== TASK DESCRIPTION ==
Whenever a line in the entries below includes the string "agent", count that line. Report the total alone.

Stored data
——
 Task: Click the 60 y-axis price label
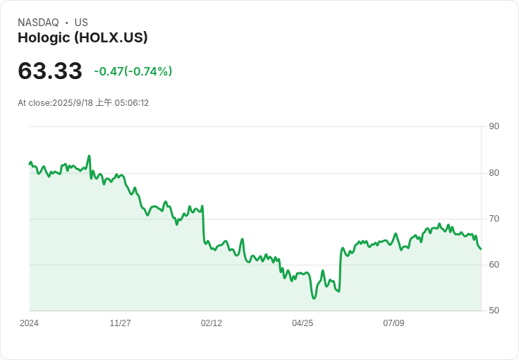[494, 265]
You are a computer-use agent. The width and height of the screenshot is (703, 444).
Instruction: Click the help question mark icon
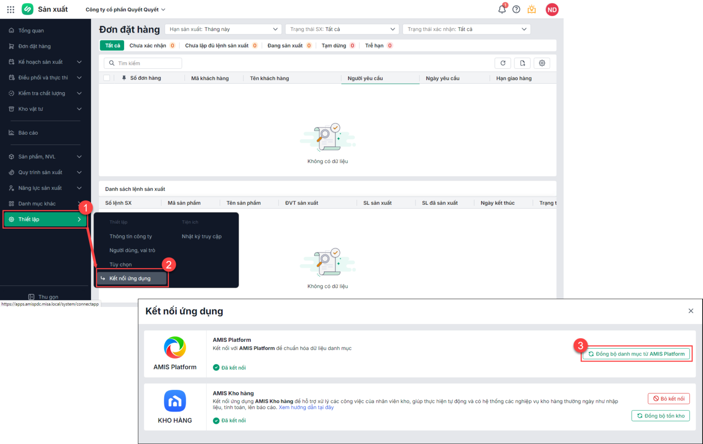(x=516, y=9)
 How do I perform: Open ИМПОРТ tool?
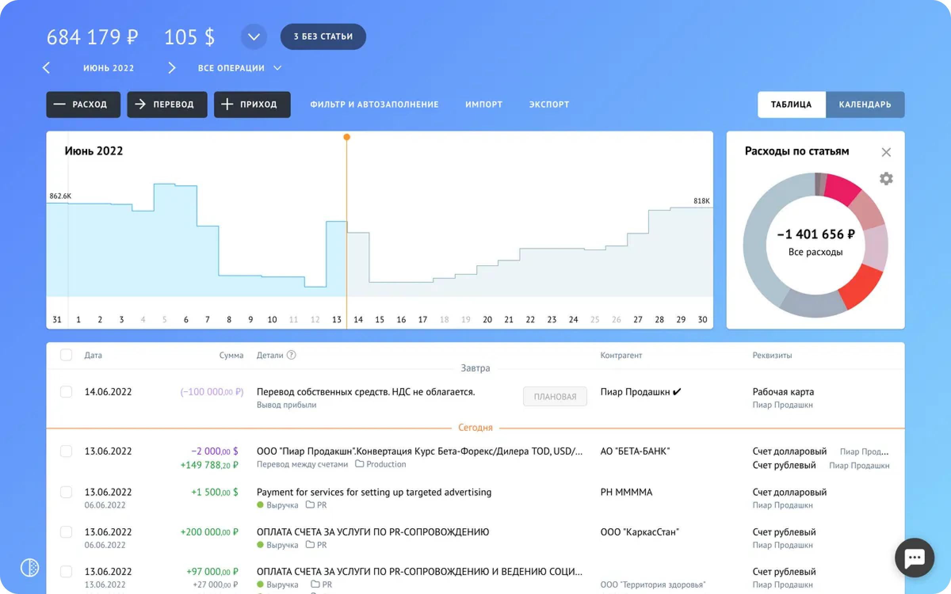pyautogui.click(x=483, y=104)
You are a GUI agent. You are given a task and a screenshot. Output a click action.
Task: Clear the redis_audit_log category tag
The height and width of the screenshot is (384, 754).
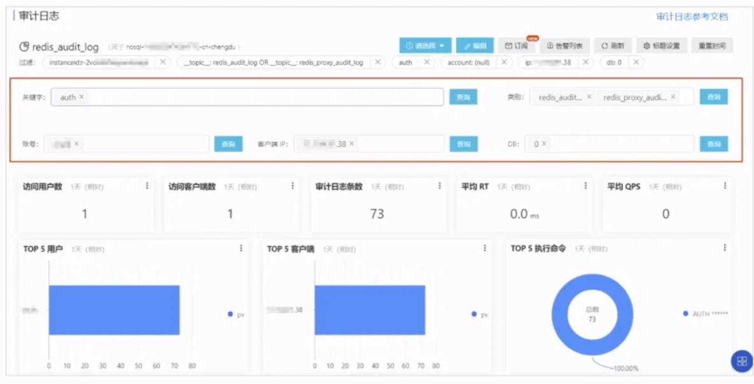pos(589,97)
——
== SOLUTION FOR THIS TASK ==
2